Initially the students were seen by the broader community as spoiled brats making a fuss over nothing. But the violent response by the state to student protests, and the success of student propaganda (in which they were assisted by artists and intellectuals, including some as prominent and respected as Jean-Paul Sartre) in getting across the broader questions, soon drew the sympathy, and then the solidarity, of working people.
Australians, by contrast, are incapable of revolt. We are content to produce what we are told and consume what we are allowed. We have been bought off with the
spoils of third world exploitation. Our cars, televisions and kitchen appliances keep us docile in our private little worlds. The mass media feed us lies and we swallow them whole.
Revolution is something that happens overseas or in the past, and only where people are starving. Not here. Not now.
This remains the view of the vast majority of those who are working for social change in Australia, and even those who support revolutions in the third world. They are doubtful, to say the least, about the potential for mass political action in our own country. Those of us who remain convinced that it is always a possibility, a potential, are labelled "romantics" by our friends and "loonies" by our enemies.
It's true that our society seems ever more individualistic, from the competitive atmosphere at university, at the expense of creative learning, to the attachment of people for their motor cars, at the expense of the natural environment. It is also true that powerful forces are doing all they can to reinforce and perpetuate the atomisation of our society, to prevent to cross-fertilisation of ideas and dissatisfactions from one sector of society to another and, most of all, to prevent "private" problems being recognised as societal problems.

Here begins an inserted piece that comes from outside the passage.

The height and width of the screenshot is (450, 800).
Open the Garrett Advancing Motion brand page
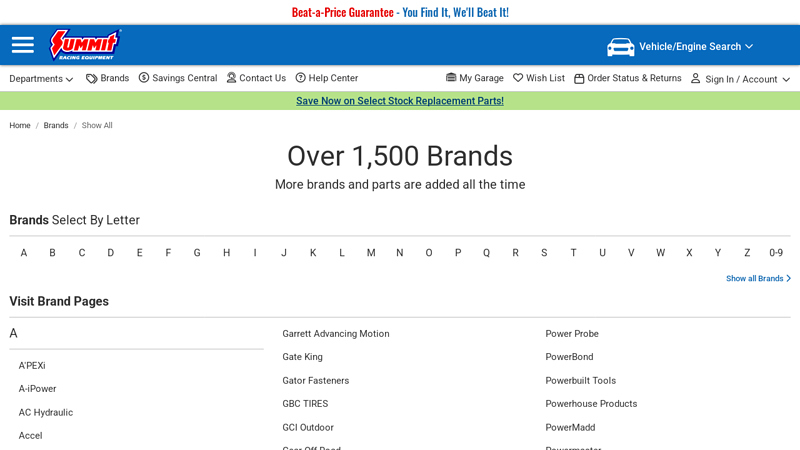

But the students of Nanterre were isolated. When their campus was closed to prevent them from meeting, they marched to the Sorbonne to join with other students. When the Sorbonne was closed down, they took to the streets of Paris and gathered up workers and intellectuals, and when they were gassed and beaten by the police they continued to meet, to talk, to get their message out to the rest of France.
The time was obviously ripe for their message, but still no-one foresaw the incredible events. In January of 1968 in France, things seemed quiet, orderly and boring, rather as they do here and now.